Sargon Enterprises V. U.S.C. - A Different Perspective
California Litigation (Forthcoming)
8 Pages Posted: 23 Apr 2014 Last revised: 12 Jul 2014
Date Written: April 21, 2014
Sargon Enterprises v. U.S.C., 55 Cal.4th 747 (2012) is easily the most important expert testimony case rendered by the California Supreme Court in years. The commentary on the case is growing rapidly. To date, most of the commentaries have either generalized that Sargon commits California to the Daubert camp or that Sargon leaves a good deal of uncertainty in its wake. This article addresses both generalizations.
The article contends that procedurally, Sargon does not go as far as Daubert. In Daubert, Justice Blackmun explicitly stated that in applying the new empirical validation test, the trial judge should follow the procedures prescribed by Federal Rule of Evidence 104(a). That statement is significant because under Rule 104(a), the trial judge acts as a factfinder and can consider the credibility of the proffered foundational testimony. In contrast, Sargon does not even mention California Evidence Code section 405, the California analogue to Rule 104(a). Moreover, Justice Chin’s opinion relies heavily on a law review article that proposed empowering California trial judges to conduct a circumscribed, sufficiency inquiry, determining only whether, as a matter of logic, the empirical data and reasoning cited support the hypothesis that the expert’s general theory or technique is valid. The California Supreme Court may eventually grant state trial judges the power to assess the credibility of the proponent’s foundational testimony, but the court has not done so yet.

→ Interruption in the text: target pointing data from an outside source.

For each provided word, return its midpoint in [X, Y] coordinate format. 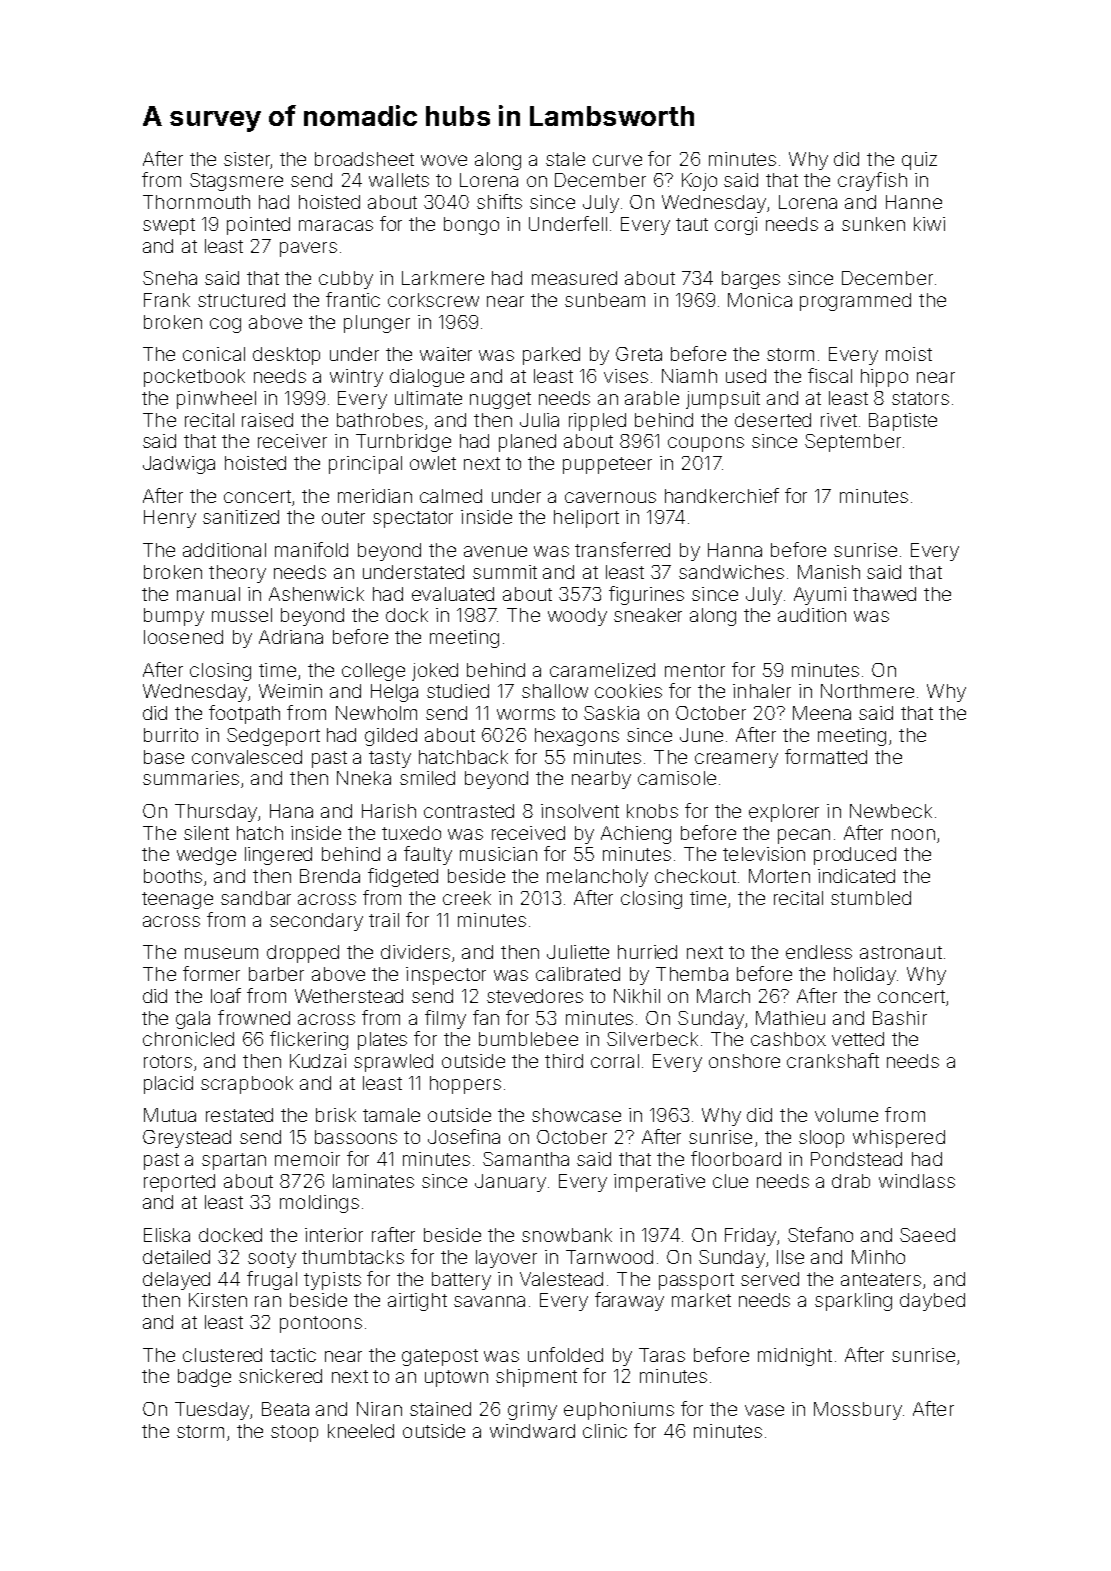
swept [169, 226]
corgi [736, 226]
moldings [319, 1204]
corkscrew [433, 300]
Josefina [464, 1136]
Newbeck [891, 811]
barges [751, 280]
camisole [677, 778]
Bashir [900, 1018]
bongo [471, 226]
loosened [183, 637]
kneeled [361, 1431]
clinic [605, 1431]
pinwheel [216, 400]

The article also argues that the Sargon court’s approving treatment of two other United States Supreme Court decisions, Kumho and Joiner, lends clarity to the substantive scope of the holding in Sargon. In Kumho, the U.S. Supreme Court announced that its reliability test applies across the board to all types of expert testimony, not only purportedly scientific testimony. In his opinion in Sargon, Justice Chin did not differentiate among the various species of expertise. The parallel between Sargon and Joiner is even more striking. In Joiner, the plaintiffs’ experts extrapolated an opinion about human causation from animal studies. The trial judge excluded the opinion for the stated reason that there were several marked dissimilarities between the facts in the pending case and the circumstances obtaining in the animal studies. The Supreme Court upheld the trial judge ruling and emphasized that the trial judge has the power to assess the aptness of the analogy between the data the expert relies on and the facts of the pending case. Likewise, in Sargon, the trial judge excluded the plaintiff’s lost profits opinion because, in the judge’s mind, there were significant differences between Sargon and the “Big Six” dental implant companies the expert analogized to. Thus, under Sargon as under Joiner, the trial judge has discretion to critically evaluate the expert’s analogical reasoning connecting the facts of the pending case to the empirical data cited as the basis for the expert’s opinion.